# **Preparación de datos previa a proceso de modelado**

## **Librerías**

In [1]:
from modeling_auxiliary_functions import (apply_pca,
                                          train_model, 
                                          split_train_test_date
                                 )
from modeling_auxiliary_functions import add_total_load

import warnings
import pandas as pd
import datetime as dt
import matplotlib.pyplot as plt

In [2]:
pd.set_option('display.max_columns', None)
pd.set_option('display.max_rows', 10)
warnings.filterwarnings('ignore')

## **Modelado predictivo**

El objetivo es predecir las 24 horas de la demanda total de energía con una anticipación de 12,24 y 36 horas según las sesiones intradiarias del mercado eléctrico mayorista.

In [None]:
basic_dataset = pd.read_pickle('./modeling_datasets/basic_dataset.pkl')

In [4]:
offer_dataset = pd.read_pickle('./modeling_datasets/market_offer_dataset.pkl')
offer_dataset = add_total_load(offer_dataset, basic_dataset)
X_train, y_train, X_test, y_test = split_train_test_date(offer_dataset, "total_load_actual", dt.datetime(2018,1,1,0))

In [13]:
min_variance = 0.95
pca_summary, num_components, X_train, X_test = apply_pca(min_variance, X_train, X_test)
pca_summary

Unnamed: 0,components,accumulated_variance
0,1,0.355424
1,2,0.643161
2,3,0.850071
3,4,0.918046
4,5,0.94526
5,6,0.96699
6,7,0.985653
7,8,1.0


In [8]:
# rfo_model = train_model(X_train, y_train, "randomForest")

In [7]:
xgb_model = train_model(X_train, y_train, "XGBoost")

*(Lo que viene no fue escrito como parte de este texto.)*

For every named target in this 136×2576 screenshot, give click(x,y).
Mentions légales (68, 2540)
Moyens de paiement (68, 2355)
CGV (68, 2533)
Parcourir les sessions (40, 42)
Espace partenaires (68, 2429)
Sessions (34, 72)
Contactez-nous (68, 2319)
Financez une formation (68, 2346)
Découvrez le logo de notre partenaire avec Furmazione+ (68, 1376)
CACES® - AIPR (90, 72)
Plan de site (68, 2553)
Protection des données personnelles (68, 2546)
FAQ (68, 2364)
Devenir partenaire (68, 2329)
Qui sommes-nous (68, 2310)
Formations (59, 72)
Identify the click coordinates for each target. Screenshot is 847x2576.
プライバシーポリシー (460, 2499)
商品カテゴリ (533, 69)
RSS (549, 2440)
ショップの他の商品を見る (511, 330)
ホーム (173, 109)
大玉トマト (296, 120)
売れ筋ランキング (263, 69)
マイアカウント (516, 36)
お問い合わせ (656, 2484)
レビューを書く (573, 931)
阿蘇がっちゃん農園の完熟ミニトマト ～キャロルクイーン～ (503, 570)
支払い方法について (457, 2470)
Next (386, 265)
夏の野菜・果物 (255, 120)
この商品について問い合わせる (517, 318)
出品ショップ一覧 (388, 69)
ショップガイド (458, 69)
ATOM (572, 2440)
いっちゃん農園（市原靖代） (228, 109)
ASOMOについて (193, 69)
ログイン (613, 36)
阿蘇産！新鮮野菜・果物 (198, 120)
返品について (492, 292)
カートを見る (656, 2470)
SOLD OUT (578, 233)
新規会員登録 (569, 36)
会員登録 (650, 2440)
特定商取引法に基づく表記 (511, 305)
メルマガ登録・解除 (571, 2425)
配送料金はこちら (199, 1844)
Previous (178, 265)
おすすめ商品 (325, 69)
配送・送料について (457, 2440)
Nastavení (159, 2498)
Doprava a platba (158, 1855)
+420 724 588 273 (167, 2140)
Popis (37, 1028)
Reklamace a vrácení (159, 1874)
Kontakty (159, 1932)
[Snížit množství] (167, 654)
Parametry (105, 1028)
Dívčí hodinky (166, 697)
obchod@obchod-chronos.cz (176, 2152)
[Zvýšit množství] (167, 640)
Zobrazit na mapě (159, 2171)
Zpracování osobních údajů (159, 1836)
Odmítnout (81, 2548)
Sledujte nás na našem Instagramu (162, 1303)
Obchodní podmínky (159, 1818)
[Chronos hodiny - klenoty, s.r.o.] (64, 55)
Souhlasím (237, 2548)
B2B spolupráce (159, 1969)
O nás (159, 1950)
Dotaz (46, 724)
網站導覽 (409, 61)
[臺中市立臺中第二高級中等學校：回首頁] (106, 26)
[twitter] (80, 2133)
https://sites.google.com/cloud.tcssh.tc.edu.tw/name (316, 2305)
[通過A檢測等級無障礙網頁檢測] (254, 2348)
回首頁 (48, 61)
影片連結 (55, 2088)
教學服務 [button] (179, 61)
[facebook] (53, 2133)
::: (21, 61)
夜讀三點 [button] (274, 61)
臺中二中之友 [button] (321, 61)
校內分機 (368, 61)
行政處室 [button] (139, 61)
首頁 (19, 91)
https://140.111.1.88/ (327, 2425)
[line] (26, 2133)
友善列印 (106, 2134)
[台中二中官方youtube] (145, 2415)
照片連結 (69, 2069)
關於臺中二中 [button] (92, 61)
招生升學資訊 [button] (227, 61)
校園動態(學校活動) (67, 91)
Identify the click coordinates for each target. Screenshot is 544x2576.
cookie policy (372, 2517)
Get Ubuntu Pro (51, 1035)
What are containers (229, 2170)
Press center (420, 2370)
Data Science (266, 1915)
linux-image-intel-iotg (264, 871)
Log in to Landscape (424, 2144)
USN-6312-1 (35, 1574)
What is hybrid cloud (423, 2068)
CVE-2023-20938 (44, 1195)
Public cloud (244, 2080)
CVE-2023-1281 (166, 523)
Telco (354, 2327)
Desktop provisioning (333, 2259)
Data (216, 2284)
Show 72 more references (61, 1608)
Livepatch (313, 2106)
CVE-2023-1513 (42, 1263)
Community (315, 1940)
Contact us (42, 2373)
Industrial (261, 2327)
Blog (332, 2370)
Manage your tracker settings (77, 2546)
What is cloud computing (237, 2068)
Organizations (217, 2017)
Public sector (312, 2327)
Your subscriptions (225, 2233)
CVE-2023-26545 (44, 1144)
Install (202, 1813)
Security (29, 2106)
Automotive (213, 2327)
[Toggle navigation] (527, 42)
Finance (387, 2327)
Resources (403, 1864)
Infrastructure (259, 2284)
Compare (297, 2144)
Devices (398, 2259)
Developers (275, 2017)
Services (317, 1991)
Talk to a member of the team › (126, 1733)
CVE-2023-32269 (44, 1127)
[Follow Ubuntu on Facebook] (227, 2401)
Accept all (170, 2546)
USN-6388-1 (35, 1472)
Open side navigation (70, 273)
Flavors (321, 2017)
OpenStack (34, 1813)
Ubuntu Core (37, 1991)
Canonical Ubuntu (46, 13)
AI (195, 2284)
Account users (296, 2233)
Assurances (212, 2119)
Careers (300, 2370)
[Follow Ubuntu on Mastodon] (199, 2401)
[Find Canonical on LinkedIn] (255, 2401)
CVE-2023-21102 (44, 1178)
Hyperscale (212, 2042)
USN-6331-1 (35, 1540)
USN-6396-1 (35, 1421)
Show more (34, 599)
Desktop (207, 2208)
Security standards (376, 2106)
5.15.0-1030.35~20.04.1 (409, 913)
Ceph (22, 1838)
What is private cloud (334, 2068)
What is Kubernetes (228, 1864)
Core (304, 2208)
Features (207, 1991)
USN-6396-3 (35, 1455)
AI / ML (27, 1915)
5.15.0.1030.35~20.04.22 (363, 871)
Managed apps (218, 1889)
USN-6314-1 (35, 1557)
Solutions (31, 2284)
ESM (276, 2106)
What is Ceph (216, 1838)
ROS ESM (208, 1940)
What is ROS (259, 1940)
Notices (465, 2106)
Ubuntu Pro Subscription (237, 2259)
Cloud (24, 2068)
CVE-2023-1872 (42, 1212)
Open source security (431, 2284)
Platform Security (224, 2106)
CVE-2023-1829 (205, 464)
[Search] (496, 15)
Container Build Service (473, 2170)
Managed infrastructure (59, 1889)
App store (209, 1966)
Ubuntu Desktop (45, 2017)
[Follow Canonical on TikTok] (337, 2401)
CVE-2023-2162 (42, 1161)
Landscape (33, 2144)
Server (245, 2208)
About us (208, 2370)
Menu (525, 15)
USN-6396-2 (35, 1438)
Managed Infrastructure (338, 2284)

Fitting 3 folds for each of 27 candidates, totalling 81 fits


In [9]:
# mlp_model = train_model(X_train, y_train, "MLP")

In [None]:
models_dic = {
    "randomForest": rfo_model,
    "XGBoost": xgb_model,
    "MLP": mlp_model,
}

In [None]:
def prep_results_df(X_test, y_test, models_dic, offer_type):
    tmp_df_list = []
    for model_name, model_predictor in models_dic.items():
        tmp_df = y_test.copy()
        tmp_df["prediction"] = model_predictor.predict(X_test).round(0)
        tmp_df["model"] = model_name
        tmp_df["offer_type"] = offer_type
        tmp_df_list.append(tmp_df)

    results_df = pd.concat(tmp_df_list)
    return results_df

In [10]:
prep_results_df(X_test, y_test, models_dic, offer_type)

In [15]:
# Get feature importances
importances = xgb_model.feature_importances_

# Create a DataFrame for feature importances
feature_importances_df = pd.DataFrame({
    'Feature': X_train.columns,
    'Importance': importances
}).sort_values(by='Importance', ascending=False)

# Plot feature importances
plt.figure(figsize=(10, 6))
plt.barh(feature_importances_df['Feature'], feature_importances_df['Importance'])
plt.xlabel('Importance')
plt.title('Feature Importances')
plt.gca().invert_yaxis()
plt.grid()
plt.show()

ValueError: All arrays must be of the same length

In [None]:
import scipy.stats as stats

def check_gaussian_distribution(data):

    # Shapiro-Wilk Test
    shapiro_test = stats.shapiro(data)

    # D'Agostino's K-squared Test
    k2_test = stats.normaltest(data)

    # Conclusion based on p-values
    alpha = 0.05
    if shapiro_test.pvalue > alpha and k2_test.pvalue > alpha:
        print(f"Los residuos forman una distribución Gaussiana (fail to reject H0).")
    else:
        print(f"Los residuos no forman una distribución Gaussiana (reject H0).")

    # Kurtosis
    kurtosis = stats.kurtosis(data, fisher=True)
    print(f"Curtosis: {kurtosis}")
    
    if kurtosis > 0:
        print("La distribución es leptocúrtica")
    elif kurtosis < 0:
        print("La distribución es platicúrtica")
    else:
        print("La distribución tiene una kurtosis normal (mesocúrtica).")


In [None]:
def calc_metrics(test_data):

    test_data["pred_dif"] = (test_data["pred"] - test_data["total_load_actual"])
    test_data["pred_dif_abs"] = test_data["pred_dif"].abs()

    mae = test_data["pred_dif_abs"].mean()
    mape = (test_data["pred_dif_abs"]/test_data["total_load_actual"]).abs().mean()*100

    mdae = test_data["pred_dif_abs"].abs().median()
    mdape = (test_data["pred_dif_abs"]/test_data["total_load_actual"]).abs().median()*100

    dicc = {"metrics":["MAE (MW)", "MAPE (%)", "MDAE (MW)", "MDAPE (%)"],
            "values":[round(mae,0), round(mape,2), round(mdae,0), round(mdape,2),]}

    plt.figure(figsize=(10, 4))
    plt.hist(test_data["pred_dif"], bins=50)
    plt.grid()

    metrics_df = pd.DataFrame(dicc)

    check_gaussian_distribution(test_data["pred_dif"])

    return metrics_df